Aim of the task
Copy every entry exactly.

Provided information
========

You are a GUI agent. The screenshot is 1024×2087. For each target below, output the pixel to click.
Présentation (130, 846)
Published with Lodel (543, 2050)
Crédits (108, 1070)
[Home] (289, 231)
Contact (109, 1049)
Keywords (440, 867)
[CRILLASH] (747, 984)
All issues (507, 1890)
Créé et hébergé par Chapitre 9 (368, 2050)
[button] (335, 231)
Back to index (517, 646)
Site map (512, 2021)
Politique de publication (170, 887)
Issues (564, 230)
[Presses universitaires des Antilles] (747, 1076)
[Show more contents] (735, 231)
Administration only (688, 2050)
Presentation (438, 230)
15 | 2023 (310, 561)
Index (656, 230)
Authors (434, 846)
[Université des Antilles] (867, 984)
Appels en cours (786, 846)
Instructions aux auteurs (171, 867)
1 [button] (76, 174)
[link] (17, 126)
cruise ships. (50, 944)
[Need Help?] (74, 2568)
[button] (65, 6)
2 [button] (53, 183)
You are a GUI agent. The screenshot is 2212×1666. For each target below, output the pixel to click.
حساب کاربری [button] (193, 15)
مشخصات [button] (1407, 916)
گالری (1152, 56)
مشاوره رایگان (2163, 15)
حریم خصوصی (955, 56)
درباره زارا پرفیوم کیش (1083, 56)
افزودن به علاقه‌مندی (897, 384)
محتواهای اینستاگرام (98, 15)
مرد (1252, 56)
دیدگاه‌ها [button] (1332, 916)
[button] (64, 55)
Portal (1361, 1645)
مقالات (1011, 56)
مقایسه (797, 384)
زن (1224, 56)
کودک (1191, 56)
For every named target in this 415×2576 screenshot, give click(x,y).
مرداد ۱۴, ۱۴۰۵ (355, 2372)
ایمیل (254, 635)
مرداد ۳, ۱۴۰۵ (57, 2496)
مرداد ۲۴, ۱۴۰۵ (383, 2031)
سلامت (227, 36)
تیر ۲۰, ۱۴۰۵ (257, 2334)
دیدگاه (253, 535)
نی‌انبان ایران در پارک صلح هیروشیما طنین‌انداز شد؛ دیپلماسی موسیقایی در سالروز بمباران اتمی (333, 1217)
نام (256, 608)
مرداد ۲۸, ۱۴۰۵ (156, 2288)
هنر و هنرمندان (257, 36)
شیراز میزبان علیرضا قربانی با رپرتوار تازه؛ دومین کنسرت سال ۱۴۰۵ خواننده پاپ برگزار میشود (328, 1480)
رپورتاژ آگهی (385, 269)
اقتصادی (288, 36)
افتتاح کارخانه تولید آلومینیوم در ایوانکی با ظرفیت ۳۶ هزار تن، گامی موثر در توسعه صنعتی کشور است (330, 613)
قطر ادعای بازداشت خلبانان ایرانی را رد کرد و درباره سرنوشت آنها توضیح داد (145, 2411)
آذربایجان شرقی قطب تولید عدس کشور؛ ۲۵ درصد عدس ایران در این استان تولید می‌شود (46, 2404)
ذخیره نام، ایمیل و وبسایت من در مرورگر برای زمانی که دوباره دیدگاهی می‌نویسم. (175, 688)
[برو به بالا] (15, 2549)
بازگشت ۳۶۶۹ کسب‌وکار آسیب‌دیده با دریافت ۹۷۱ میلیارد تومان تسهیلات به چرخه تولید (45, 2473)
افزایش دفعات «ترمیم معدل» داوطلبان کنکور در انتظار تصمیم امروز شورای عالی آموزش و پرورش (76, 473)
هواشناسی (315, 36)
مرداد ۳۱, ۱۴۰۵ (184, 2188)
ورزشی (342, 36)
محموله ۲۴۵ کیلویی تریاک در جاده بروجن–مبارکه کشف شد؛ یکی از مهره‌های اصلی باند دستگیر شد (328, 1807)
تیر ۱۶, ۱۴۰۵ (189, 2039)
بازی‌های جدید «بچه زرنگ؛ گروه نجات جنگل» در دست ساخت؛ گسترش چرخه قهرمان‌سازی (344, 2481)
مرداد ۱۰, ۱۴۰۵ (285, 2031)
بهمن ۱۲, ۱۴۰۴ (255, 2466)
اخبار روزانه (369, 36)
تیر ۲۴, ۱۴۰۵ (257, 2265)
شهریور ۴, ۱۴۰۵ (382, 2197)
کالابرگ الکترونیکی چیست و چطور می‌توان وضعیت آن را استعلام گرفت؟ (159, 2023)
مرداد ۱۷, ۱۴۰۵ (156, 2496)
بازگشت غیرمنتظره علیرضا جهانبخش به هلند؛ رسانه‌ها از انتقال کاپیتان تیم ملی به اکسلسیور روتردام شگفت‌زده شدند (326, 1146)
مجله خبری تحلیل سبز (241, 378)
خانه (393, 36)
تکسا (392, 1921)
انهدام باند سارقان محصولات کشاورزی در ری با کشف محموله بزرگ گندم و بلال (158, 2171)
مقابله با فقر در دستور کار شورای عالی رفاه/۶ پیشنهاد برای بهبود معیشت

========

Task solution
You are a GUI agent. The screenshot is 1024×2087. For each target below, output the pixel to click.
Présentation (130, 846)
Published with Lodel (543, 2050)
Crédits (108, 1070)
[Home] (289, 231)
Contact (109, 1049)
Keywords (440, 867)
[CRILLASH] (747, 984)
All issues (507, 1890)
Créé et hébergé par Chapitre 9 (368, 2050)
[button] (335, 231)
Back to index (517, 646)
Site map (512, 2021)
Politique de publication (170, 887)
Issues (564, 230)
[Presses universitaires des Antilles] (747, 1076)
[Show more contents] (735, 231)
Administration only (688, 2050)
Presentation (438, 230)
15 | 2023 (310, 561)
Index (656, 230)
Authors (434, 846)
[Université des Antilles] (867, 984)
Appels en cours (786, 846)
Instructions aux auteurs (171, 867)
1 [button] (76, 174)
[link] (17, 126)
cruise ships. (50, 944)
[Need Help?] (74, 2568)
[button] (65, 6)
2 [button] (53, 183)
You are a GUI agent. The screenshot is 2212×1666. For each target below, output the pixel to click.
حساب کاربری [button] (193, 15)
مشخصات [button] (1407, 916)
گالری (1152, 56)
مشاوره رایگان (2163, 15)
حریم خصوصی (955, 56)
درباره زارا پرفیوم کیش (1083, 56)
افزودن به علاقه‌مندی (897, 384)
محتواهای اینستاگرام (98, 15)
مرد (1252, 56)
دیدگاه‌ها [button] (1332, 916)
[button] (64, 55)
Portal (1361, 1645)
مقالات (1011, 56)
مقایسه (797, 384)
زن (1224, 56)
کودک (1191, 56)
For every named target in this 415×2576 screenshot, give click(x,y).
مرداد ۱۴, ۱۴۰۵ (355, 2372)
ایمیل (254, 635)
مرداد ۳, ۱۴۰۵ (57, 2496)
مرداد ۲۴, ۱۴۰۵ (383, 2031)
سلامت (227, 36)
تیر ۲۰, ۱۴۰۵ (257, 2334)
دیدگاه (253, 535)
نی‌انبان ایران در پارک صلح هیروشیما طنین‌انداز شد؛ دیپلماسی موسیقایی در سالروز بمباران اتمی (333, 1217)
نام (256, 608)
مرداد ۲۸, ۱۴۰۵ (156, 2288)
هنر و هنرمندان (257, 36)
شیراز میزبان علیرضا قربانی با رپرتوار تازه؛ دومین کنسرت سال ۱۴۰۵ خواننده پاپ برگزار میشود (328, 1480)
رپورتاژ آگهی (385, 269)
اقتصادی (288, 36)
افتتاح کارخانه تولید آلومینیوم در ایوانکی با ظرفیت ۳۶ هزار تن، گامی موثر در توسعه صنعتی کشور است (330, 613)
قطر ادعای بازداشت خلبانان ایرانی را رد کرد و درباره سرنوشت آنها توضیح داد (145, 2411)
آذربایجان شرقی قطب تولید عدس کشور؛ ۲۵ درصد عدس ایران در این استان تولید می‌شود (46, 2404)
ذخیره نام، ایمیل و وبسایت من در مرورگر برای زمانی که دوباره دیدگاهی می‌نویسم. (175, 688)
[برو به بالا] (15, 2549)
بازگشت ۳۶۶۹ کسب‌وکار آسیب‌دیده با دریافت ۹۷۱ میلیارد تومان تسهیلات به چرخه تولید (45, 2473)
افزایش دفعات «ترمیم معدل» داوطلبان کنکور در انتظار تصمیم امروز شورای عالی آموزش و پرورش (76, 473)
هواشناسی (315, 36)
مرداد ۳۱, ۱۴۰۵ (184, 2188)
ورزشی (342, 36)
محموله ۲۴۵ کیلویی تریاک در جاده بروجن–مبارکه کشف شد؛ یکی از مهره‌های اصلی باند دستگیر شد (328, 1807)
تیر ۱۶, ۱۴۰۵ (189, 2039)
بازی‌های جدید «بچه زرنگ؛ گروه نجات جنگل» در دست ساخت؛ گسترش چرخه قهرمان‌سازی (344, 2481)
مرداد ۱۰, ۱۴۰۵ (285, 2031)
بهمن ۱۲, ۱۴۰۴ (255, 2466)
اخبار روزانه (369, 36)
تیر ۲۴, ۱۴۰۵ (257, 2265)
شهریور ۴, ۱۴۰۵ (382, 2197)
کالابرگ الکترونیکی چیست و چطور می‌توان وضعیت آن را استعلام گرفت؟ (159, 2023)
مرداد ۱۷, ۱۴۰۵ (156, 2496)
بازگشت غیرمنتظره علیرضا جهانبخش به هلند؛ رسانه‌ها از انتقال کاپیتان تیم ملی به اکسلسیور روتردام شگفت‌زده شدند (326, 1146)
مجله خبری تحلیل سبز (241, 378)
خانه (393, 36)
تکسا (392, 1921)
انهدام باند سارقان محصولات کشاورزی در ری با کشف محموله بزرگ گندم و بلال (158, 2171)
مقابله با فقر در دستور کار شورای عالی رفاه/۶ پیشنهاد برای بهبود معیشت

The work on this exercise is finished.